- **Given exercise**: Rewrite only the lines from the one containing "Image resolution: width=819" through the last line, requests included, multiplying each coordinate in the answers by 0.95 and rounding to whole numbers, halves up. Leave the pictures out.

- **Entries shown**:
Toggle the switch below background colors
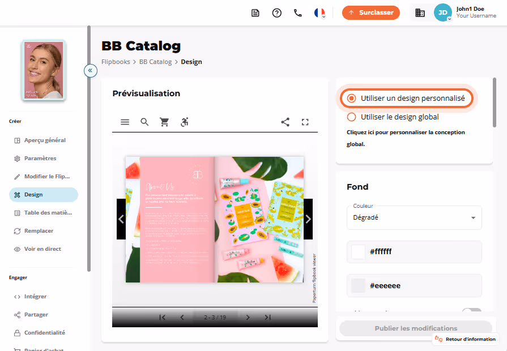 tap(472, 311)
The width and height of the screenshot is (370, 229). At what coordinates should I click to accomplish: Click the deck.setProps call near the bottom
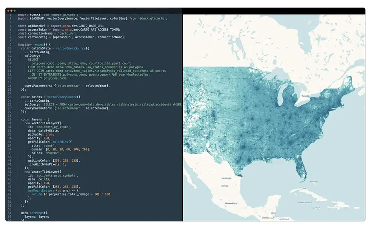pyautogui.click(x=33, y=213)

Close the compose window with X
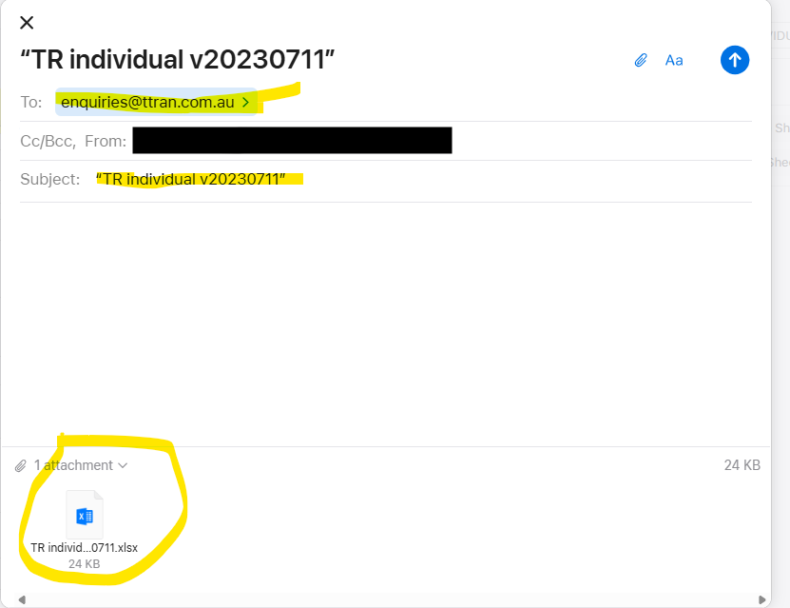click(x=27, y=23)
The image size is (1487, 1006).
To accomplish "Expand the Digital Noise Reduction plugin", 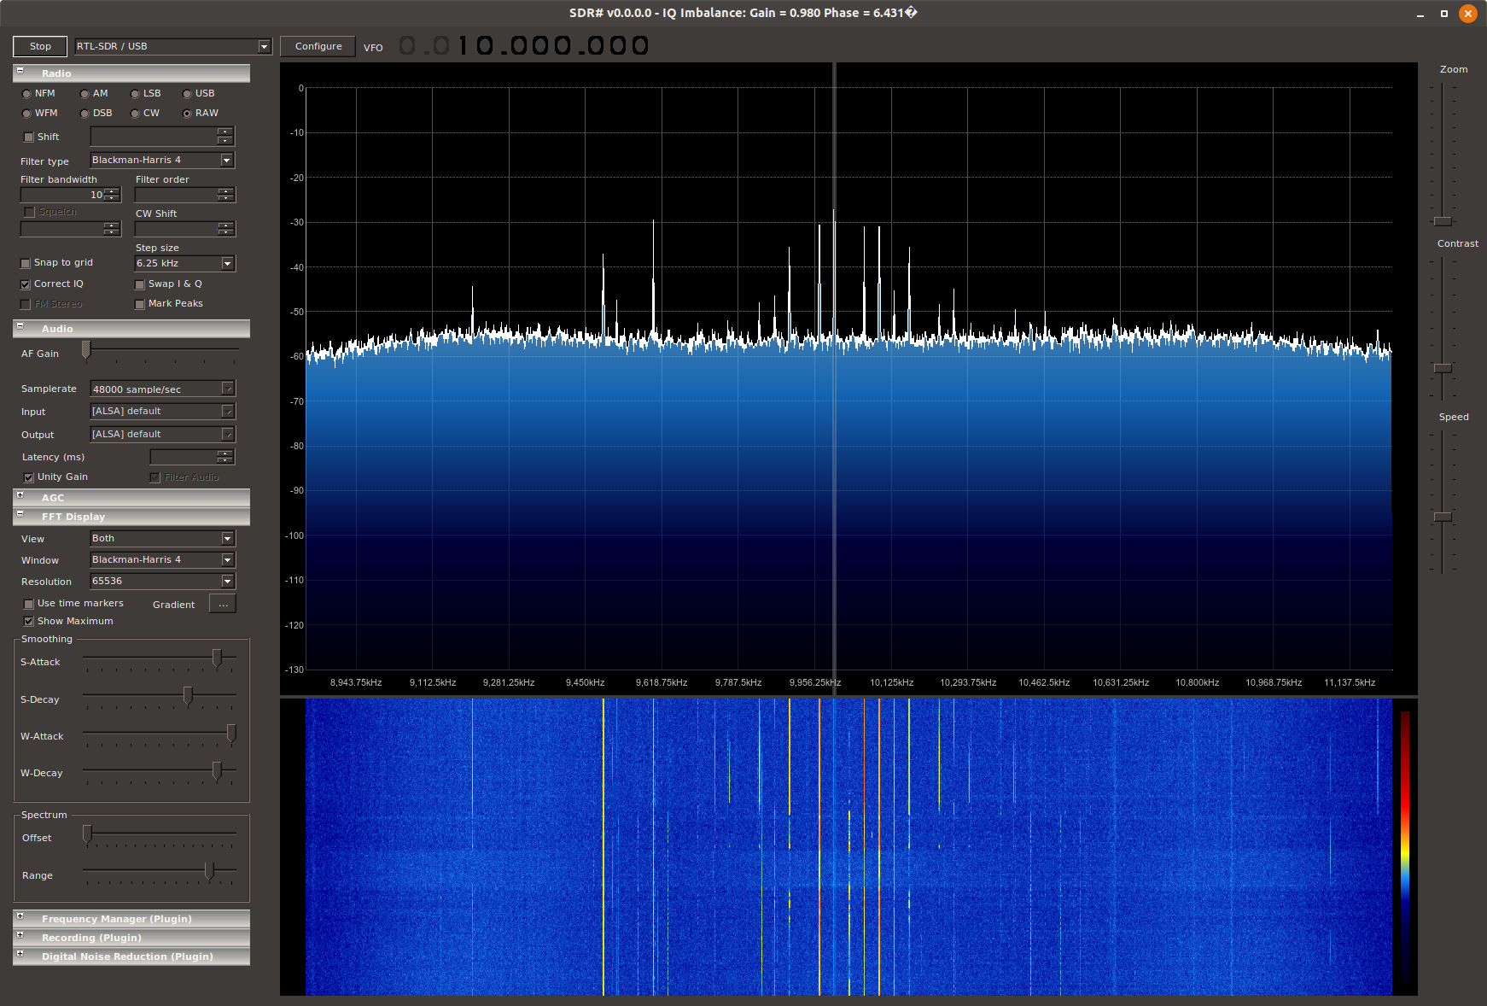I will click(20, 955).
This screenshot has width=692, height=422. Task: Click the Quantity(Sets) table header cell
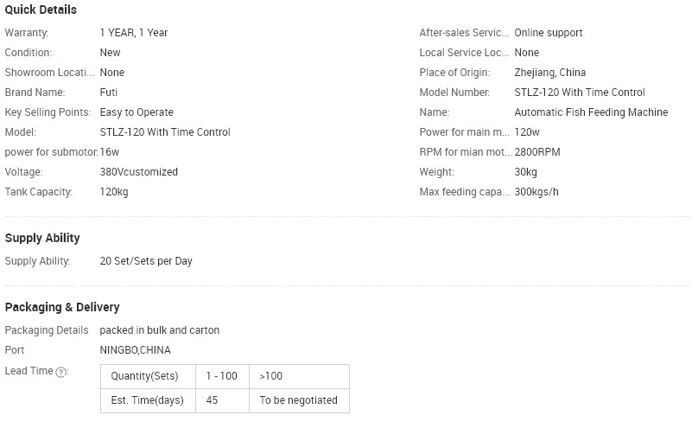pyautogui.click(x=148, y=376)
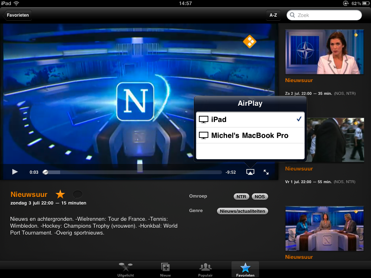This screenshot has height=278, width=371.
Task: Filter by the Nieuws/actualiteiten genre
Action: point(242,211)
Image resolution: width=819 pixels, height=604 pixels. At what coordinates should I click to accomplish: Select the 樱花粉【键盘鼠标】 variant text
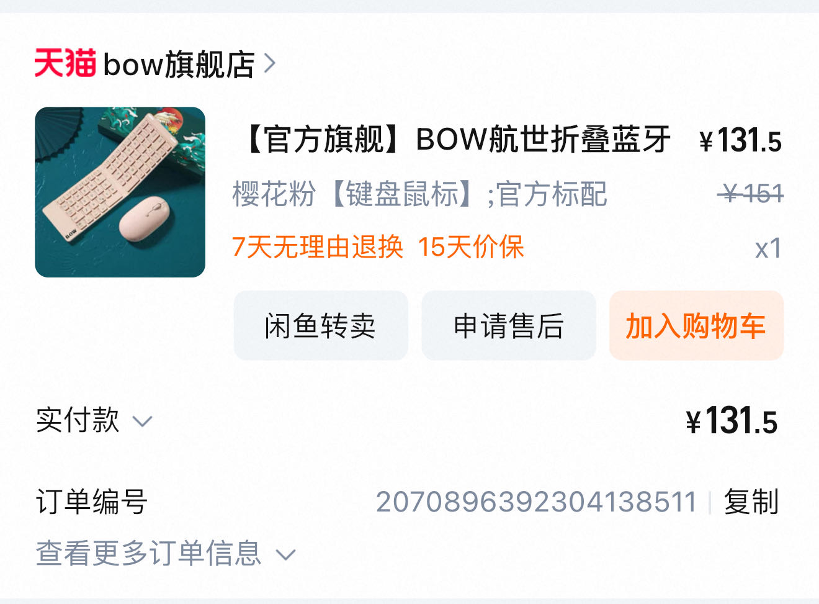(x=357, y=194)
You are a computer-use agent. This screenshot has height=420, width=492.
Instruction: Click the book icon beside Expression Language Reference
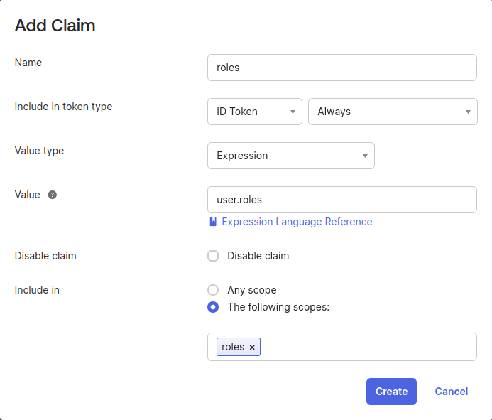click(x=212, y=222)
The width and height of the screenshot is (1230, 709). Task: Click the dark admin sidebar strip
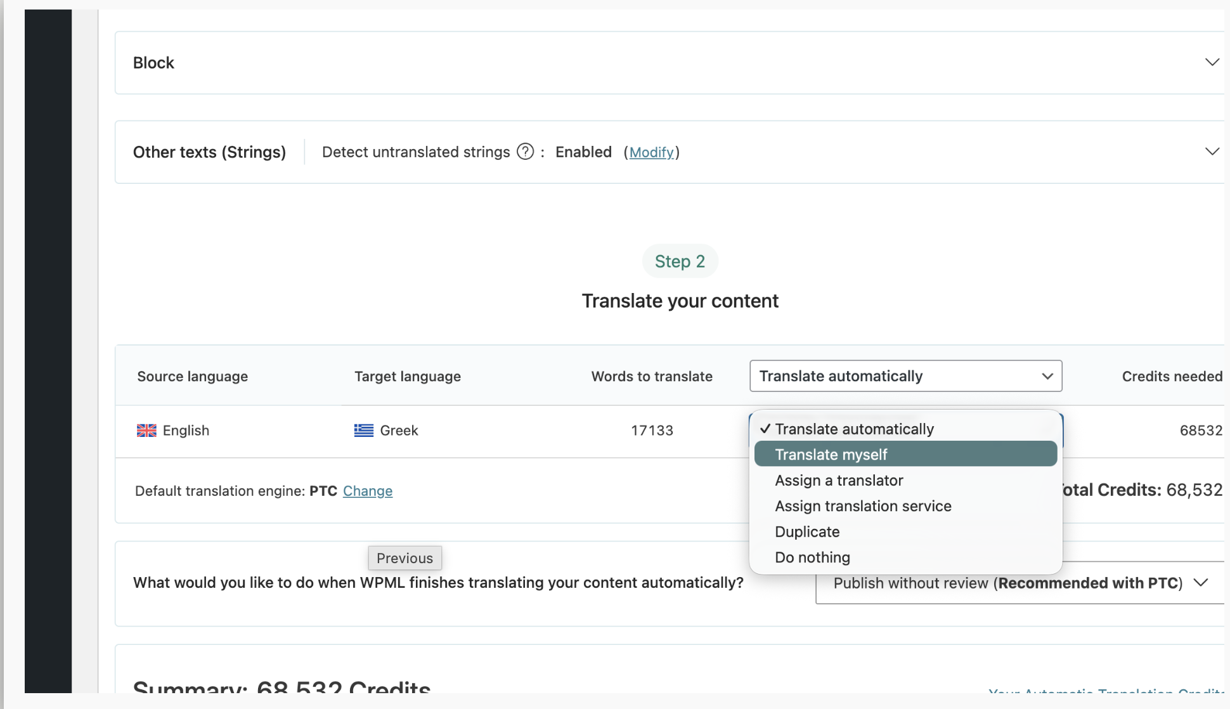coord(48,349)
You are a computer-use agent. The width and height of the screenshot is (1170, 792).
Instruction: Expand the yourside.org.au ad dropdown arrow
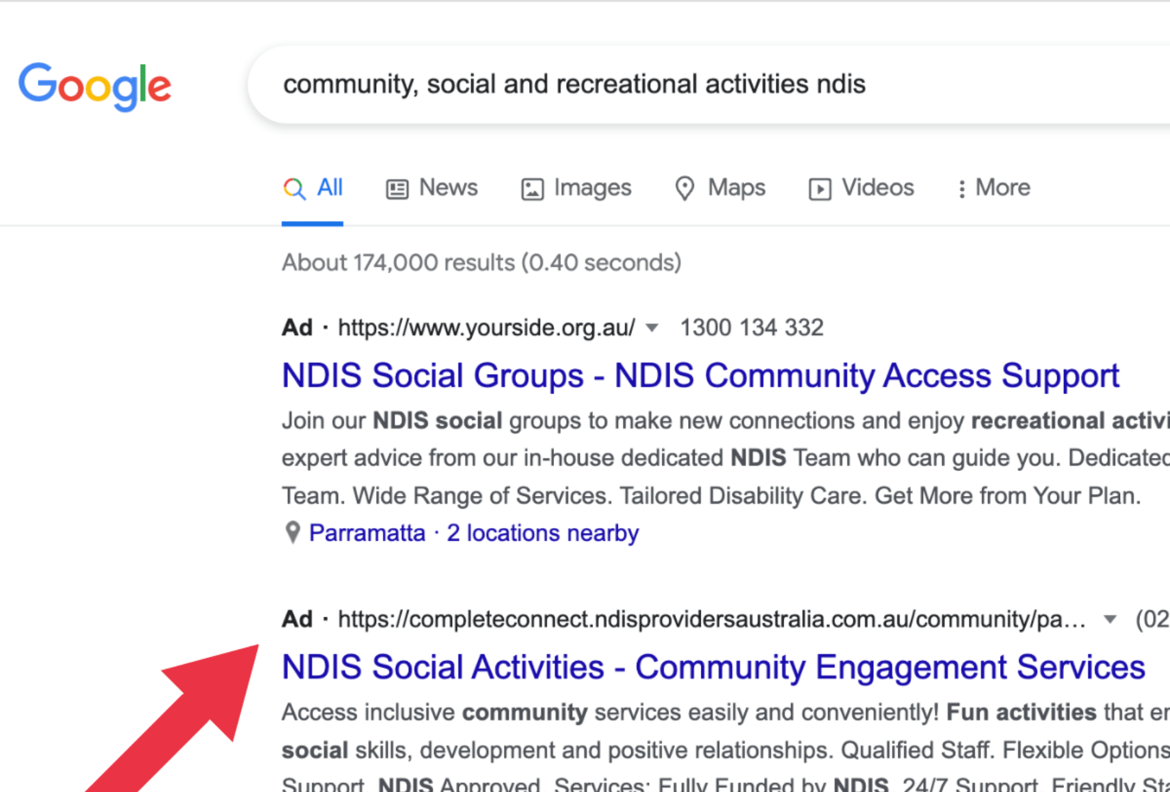pos(651,328)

- **Problem solution**:
Image resolution: width=819 pixels, height=604 pixels. At what coordinates should I click to accomplish: Select the 樱花粉【键盘鼠标】 variant text
(x=339, y=184)
You are a computer-use agent. This screenshot has height=420, width=492.
Instruction: Click the book icon beside Expression Language Reference
click(x=201, y=211)
The width and height of the screenshot is (1230, 709). Task: Click the dark admin sidebar strip
coord(46,332)
You are a computer-use agent. The width and height of the screenshot is (1170, 792).
Instruction: Expand the yourside.org.au ad dropdown arrow
pos(618,312)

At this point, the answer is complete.